### ACTIVITY
When you reach the line containing "Instruction: Select Sort", start transcribing exactly and continue through the last line of the data, skipping every picture.

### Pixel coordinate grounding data
*** Block opens ***

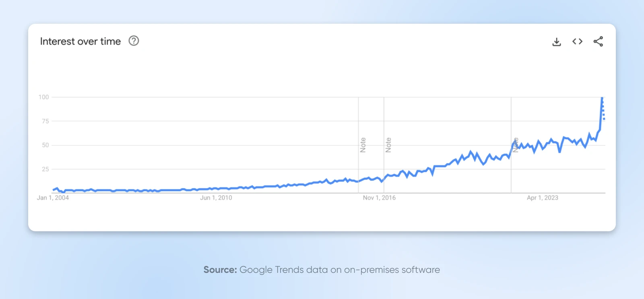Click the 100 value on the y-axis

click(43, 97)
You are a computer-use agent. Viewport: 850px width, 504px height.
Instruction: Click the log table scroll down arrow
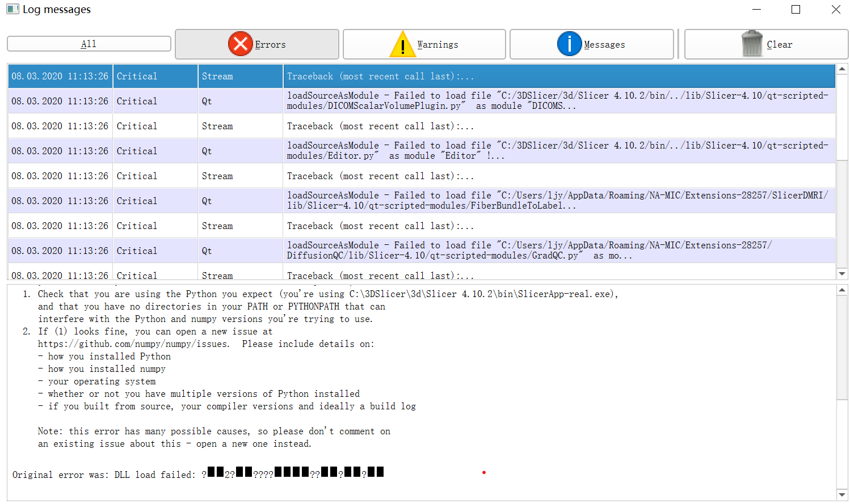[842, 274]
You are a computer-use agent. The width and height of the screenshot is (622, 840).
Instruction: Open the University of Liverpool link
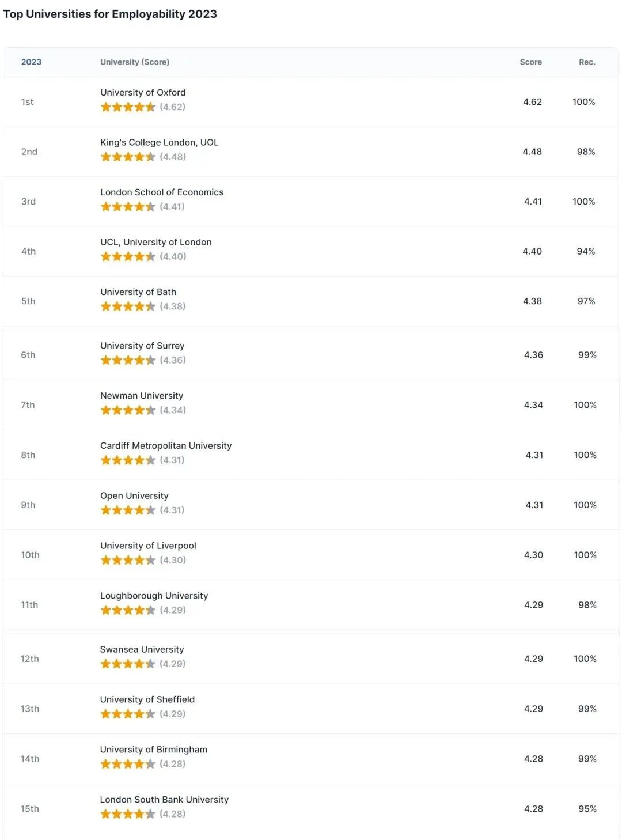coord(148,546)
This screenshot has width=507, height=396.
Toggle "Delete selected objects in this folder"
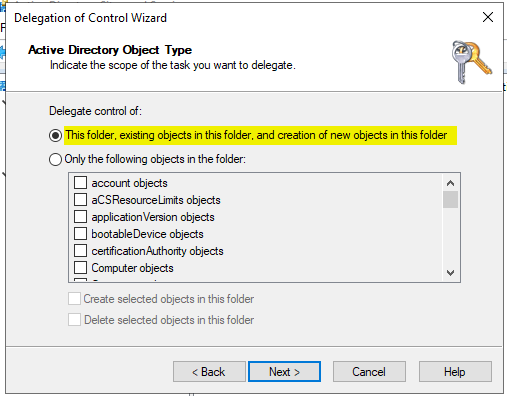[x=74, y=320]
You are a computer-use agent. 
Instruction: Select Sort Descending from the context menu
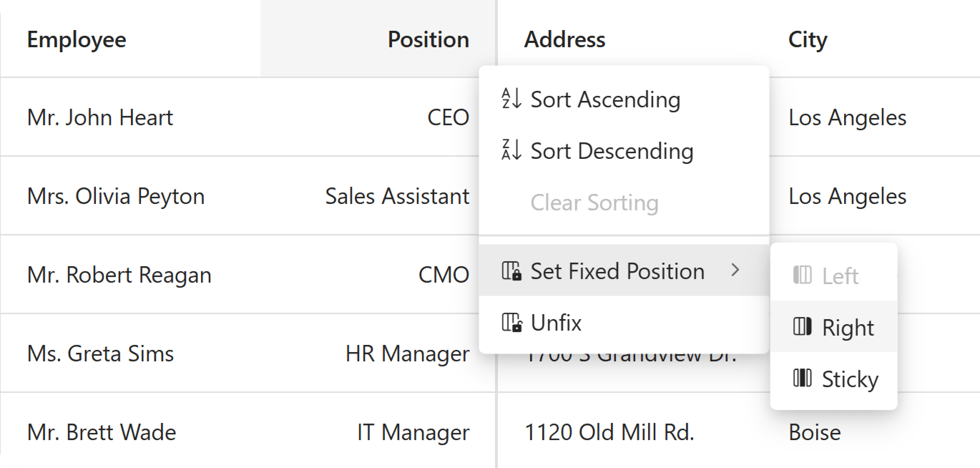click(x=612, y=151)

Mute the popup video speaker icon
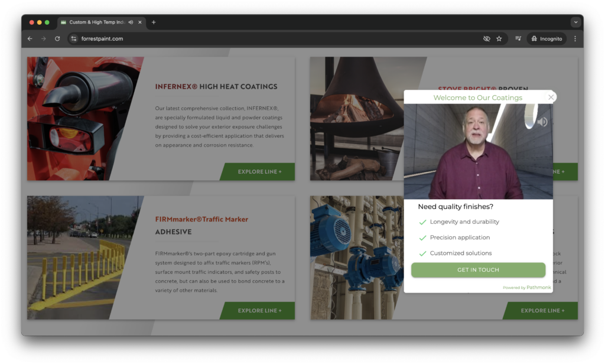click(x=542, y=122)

*** Block closes ***

### EXERCISE OUTPUT
Instruction: Select Sort Descending from the context menu
click(x=612, y=151)

Mute the popup video speaker icon
click(x=542, y=122)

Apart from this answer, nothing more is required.